| PETUNJUK |
**1.** Ketik ulang sebagian teks bacaan tentang prinsip komunikasi, mulai dari kata-kata yang memuat "Misalnya adalah untuk" dan berhenti setelah "menunjukkan isi (muatan)".
**2.** Dalam teks bacaan tentang prinsip komunikasi, orang Arab menyebut benda untuk minum dengan kata apa?

Prinsip-prinsip Komunikasi
- Prinsip-prinsip Komunikasi
Prinsip-prinsip
komunikasi pada dasarnya merupakan penjabaran lebih jauh dari definisi atau
hakikat komunikasi. Menurut Prof. Deddy Mulyana terdapat 12 prinsip komunikasi,
yakni :
1. Komunikasi
Adalah Proses Simbolik
Salah satu kebutuhan pokok manusia, seperti dikatakan
Susanne K. Langer, adalah kebutuhan simbolisasi atau penggunaan lambang.
Lambang atau simbol adalah sesuatu yang digunakan untuk menunjuk sesuatu
lainnya, berdasarkan kesepakatan sekelompok orang.[1]
Lambang meliputi kata-kata (pesan verbal), perilaku non-verbal, dan objek yang
maknanya disepakati bersama, misalnya memasang janur kuning didepan rumah atau
gedung pertemuan maka itu menunjukkan ada orang yang sedang berhajatan nikahan.
Lambang itu bervariasi dari suatu budaya kebudaya lain,
dari suatu tempat ketempat lain, dari suatu konteks waktu ke konteks waktu lain.
Misalnya adalah untuk menyebut benda untuk minum orang di Indonesia menyebut gelas, orang Inggris menyebutnya glass, dan orang arab menyebutnya dengan
kuubun.
2. Setiap
Perilaku Mempunyai Potensi Komunikasi
Kita tidak dapat tidak berkomunikasi (we cannot not communicate). Tidak
berarti bahwa setiap perilaku adalah komunikasi. Setiap perilaku manusia
sebenarnya punya potensi untuk ditafsirkan. Seperti jika seseorang tersenyum
maka bisa ditafsirkan dia bahagia atau senang, sedangkan jika dia cemberut maka
bisa jadi dia sedang ngambek.
3. Komunikasi
Punya Dimensi Isi Dan Dimensi Hubungan
Dimensi isi disandi secara verbal, sementara dimensi
hubungan disandi secara nonverbal. Dimensi isi menunjukkan isi (muatan)

| DATA |
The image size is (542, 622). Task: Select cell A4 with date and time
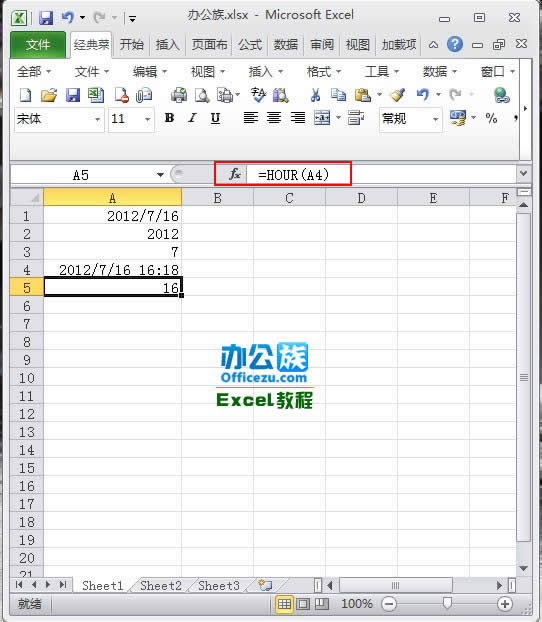coord(113,270)
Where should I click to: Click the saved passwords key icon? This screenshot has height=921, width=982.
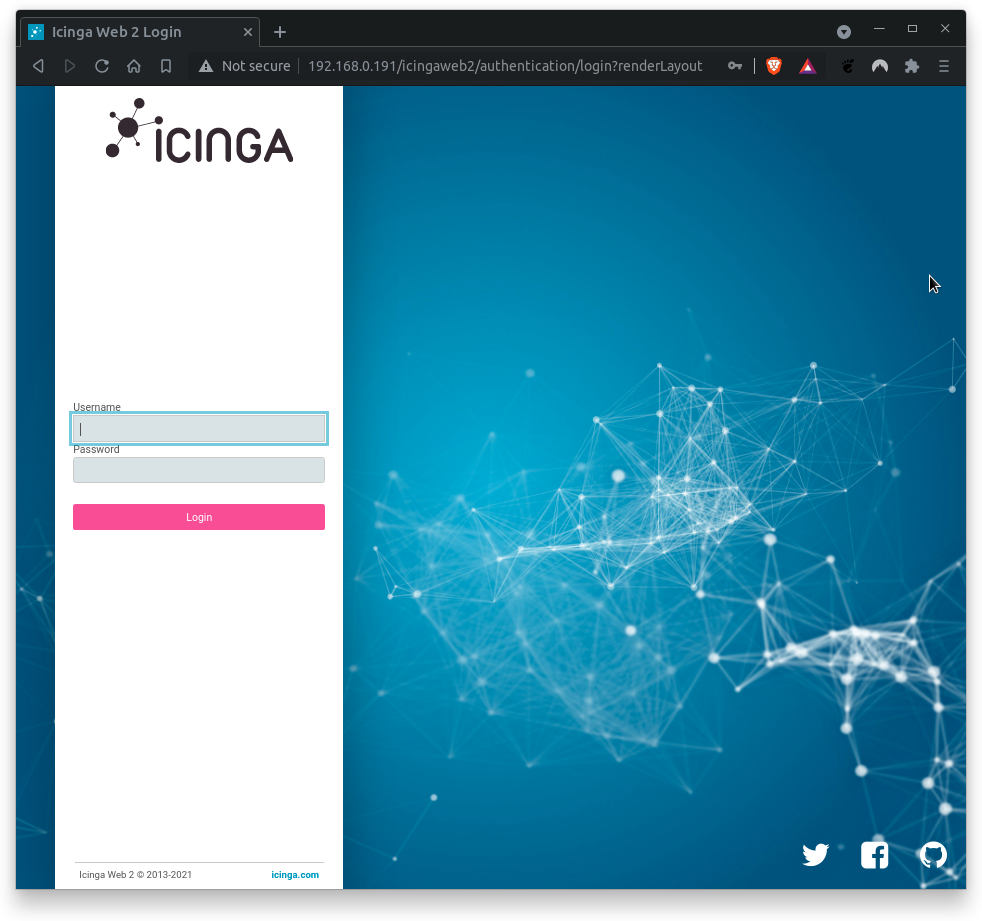735,66
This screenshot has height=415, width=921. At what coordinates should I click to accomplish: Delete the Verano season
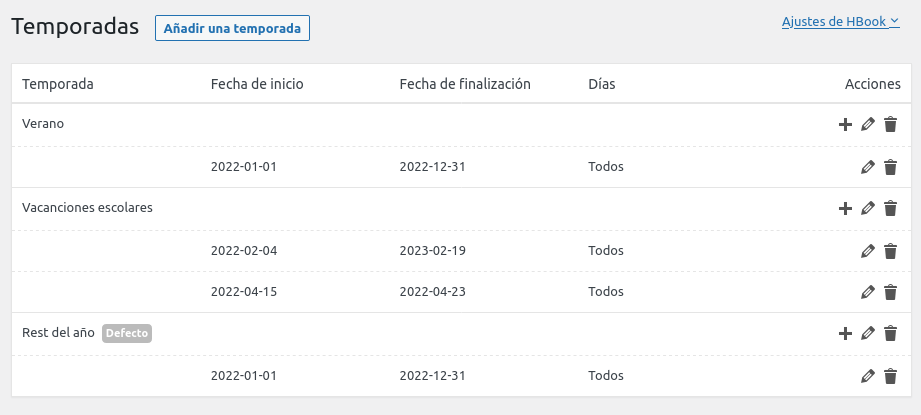point(890,124)
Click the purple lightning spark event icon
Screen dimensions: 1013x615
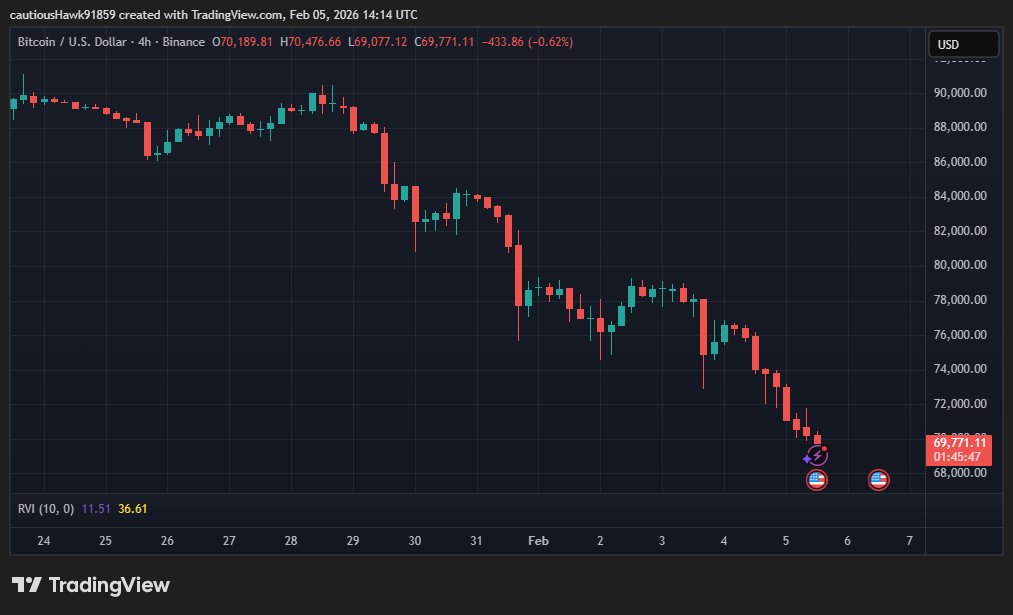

| JAWABAN |
**1.**
Misalnya adalah untuk menyebut benda untuk minum orang di Indonesia menyebut gelas, orang Inggris menyebutnya glass, dan orang arab menyebutnya dengan
kuubun.
2. Setiap
Perilaku Mempunyai Potensi Komunikasi
Kita tidak dapat tidak berkomunikasi (we cannot not communicate). Tidak
berarti bahwa setiap perilaku adalah komunikasi. Setiap perilaku manusia
sebenarnya punya potensi untuk ditafsirkan. Seperti jika seseorang tersenyum
maka bisa ditafsirkan dia bahagia atau senang, sedangkan jika dia cemberut maka
bisa jadi dia sedang ngambek.
3. Komunikasi
Punya Dimensi Isi Dan Dimensi Hubungan
Dimensi isi disandi secara verbal, sementara dimensi
hubungan disandi secara nonverbal. Dimensi isi menunjukkan isi (muatan)

**2.** Kuubun.